───── TEXT BLOCK

Delays were also reduced by creating larger, single level cells for high-drive gates. The original library added an extra level of buffering to its high-drive logic gates to keep their input capacitance low and their layout smaller, but at the expense of increasing their delay. Eliminating that buffer by increasing the cell size also increased the input capacitance, but still the net delay was significantly reduced. These cells were only used in the most critical paths, so their size did not have much impact on the overall layout size.

The H12 cells generally had larger transistors that required the layouts to be taller. However, by using more efficient layout techniques, many of the cells widths were reduced compared to the generic library. Also, the larger height of the cells allowed extra metal tracks to be used by the router that in turn increased utilization of the cell placement.

#### 4. PHYSICAL DESIGN STRATEGY

Physical Compiler was used to generate the placement for the cells. The data cache and instruction cache locations were frozen during the placement process and the floorplanning was data-flow driven. Clock lines were shielded to reduce delay uncertainty by using Wroute in Silicon Ensemble<sup>TM</sup> by Cadence. To minimize the power-drops inside the core, a dense metal5/Metal6 power grid mesh was designed.

The balanced clock tree was generated with CTGen<sup>TM</sup>. The maximum simulated skew across the core was 120 ps under the worst-case process and environmental conditions. Typically this would be significantly less. The final routed design was formally compared to the provided netlist using Formality<sup>TM</sup>. The Arcadia<sup>TM</sup> extracted netlist delay was calculated using Primetime<sup>TM</sup>.

──────────
───── PROVIDED INFORMATION

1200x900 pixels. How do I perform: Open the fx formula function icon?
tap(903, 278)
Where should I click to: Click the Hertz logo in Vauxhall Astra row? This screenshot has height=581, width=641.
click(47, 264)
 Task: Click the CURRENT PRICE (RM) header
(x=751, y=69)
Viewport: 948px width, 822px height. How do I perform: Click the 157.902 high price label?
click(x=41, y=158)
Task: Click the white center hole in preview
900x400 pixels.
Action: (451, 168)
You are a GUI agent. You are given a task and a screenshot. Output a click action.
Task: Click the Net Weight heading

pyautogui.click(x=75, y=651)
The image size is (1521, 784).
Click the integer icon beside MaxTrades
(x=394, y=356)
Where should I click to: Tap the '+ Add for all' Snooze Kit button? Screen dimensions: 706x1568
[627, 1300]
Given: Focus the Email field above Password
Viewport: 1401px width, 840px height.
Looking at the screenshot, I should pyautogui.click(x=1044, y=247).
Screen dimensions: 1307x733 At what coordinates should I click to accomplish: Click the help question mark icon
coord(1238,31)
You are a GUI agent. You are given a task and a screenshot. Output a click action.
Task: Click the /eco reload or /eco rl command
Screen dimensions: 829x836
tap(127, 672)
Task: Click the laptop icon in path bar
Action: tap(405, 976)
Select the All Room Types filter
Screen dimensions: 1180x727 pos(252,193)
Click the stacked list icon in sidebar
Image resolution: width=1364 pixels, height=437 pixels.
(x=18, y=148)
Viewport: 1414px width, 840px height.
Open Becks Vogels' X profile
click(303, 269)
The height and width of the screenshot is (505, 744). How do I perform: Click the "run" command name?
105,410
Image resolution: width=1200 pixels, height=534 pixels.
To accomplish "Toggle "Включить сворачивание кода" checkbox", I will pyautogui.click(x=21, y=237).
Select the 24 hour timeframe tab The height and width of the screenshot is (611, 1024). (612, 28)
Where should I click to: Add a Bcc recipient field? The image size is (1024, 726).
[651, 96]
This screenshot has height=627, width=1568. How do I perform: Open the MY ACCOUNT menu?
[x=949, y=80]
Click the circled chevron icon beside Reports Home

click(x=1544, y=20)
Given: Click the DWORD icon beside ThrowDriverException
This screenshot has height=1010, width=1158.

──────────

• [WORK ORDER 1]
In the chip design text, what was the maximum simulated clock skew across the core?
• [WORK ORDER 2]
Repeat the chip design text from "The H12 cells" to "mesh was designed.".
• [WORK ORDER 3]
Pick up the chip design text after its final sentence and carry it forward.
The stored records are separate from the chip design text.

• [ANSWER 1]
It was 120 ps under the worst-case process and environmental conditions.

• [ANSWER 2]
The H12 cells generally had larger transistors that required the layouts to be taller. However, by using more efficient layout techniques, many of the cells widths were reduced compared to the generic library. Also, the larger height of the cells allowed extra metal tracks to be used by the router that in turn increased utilization of the cell placement.

#### 4. PHYSICAL DESIGN STRATEGY

Physical Compiler was used to generate the placement for the cells. The data cache and instruction cache locations were frozen during the placement process and the floorplanning was data-flow driven. Clock lines were shielded to reduce delay uncertainty by using Wroute in Silicon Ensemble<sup>TM</sup> by Cadence. To minimize the power-drops inside the core, a dense metal5/Metal6 power grid mesh was designed.

• [ANSWER 3]
# 5. RESULTS

The iCORE processor was fabricated in STMicroelectronics' 0.18m HCMOS8D process. A GDSII plot of the test-chip is shown in Figure 5. Excluding the memories, the entire chip is seen to have the distinctive random layout of synthesized logic. The large memories on the right and on the top and bottom of the plot are the data and instruction RAMs. The other small memories seen in the plot are the Local Workspace Cache, the Branch History Table and Branch Target Buffer.



Figure 4. Static Analysis: Worst-case Pipeline Paths

Timing simulation indicated that a good balance of delays between the pipeline stages was achieved, as shown in Figure 4.

Silicon testing showed functional performance of the design from 475 MHz at 1.7 V to 612 MHz at 2.2 V and 25 degrees Celsius, ambient.

Analysis of the Dhrystone 2.1 benchmark showed that iCORE achieved an IPC (Instructions Per Cycle) count of about 0.7, which met the goal of being the same or greater than that of previous ST20-C2 implementations, indicating that the various pipeline optimizations were functioning correctly.



Figure 5. iCORE Test-chip GDSII Plot

# 6. CONCLUSIONS

The performance gap between custom and synthesized embedded cores can be closed by using deep, well-balanced pipelines, coupled with careful partitioning, and mechanisms that compensate for increased pipeline latencies. This enables the use of simple and well-structured logic functions in each pipeline stage that are amenable to highly optimal synthesis[3]. The performance gains are consolidated by use of placement-driven synthesis, and careful clock-tree design.

This paper explored the use of advanced logic design to implement a high performance CPU core using an ASIC methodology. By avoiding custom circuit design, we have been able to reduce the design time and high costs traditionally associated with it, while still achieving excellent performance.

The final chip has been demonstrated to be functional in silicon at up to 520 MHz under typical conditions.

# 7. REFERENCES

- [1] C. D. Snyder, "Synthesizable core makeover: Is Lexra's seven-stage pipeline core the speed king?," *Cahner's Microprocessor Report*, July 2, 2001.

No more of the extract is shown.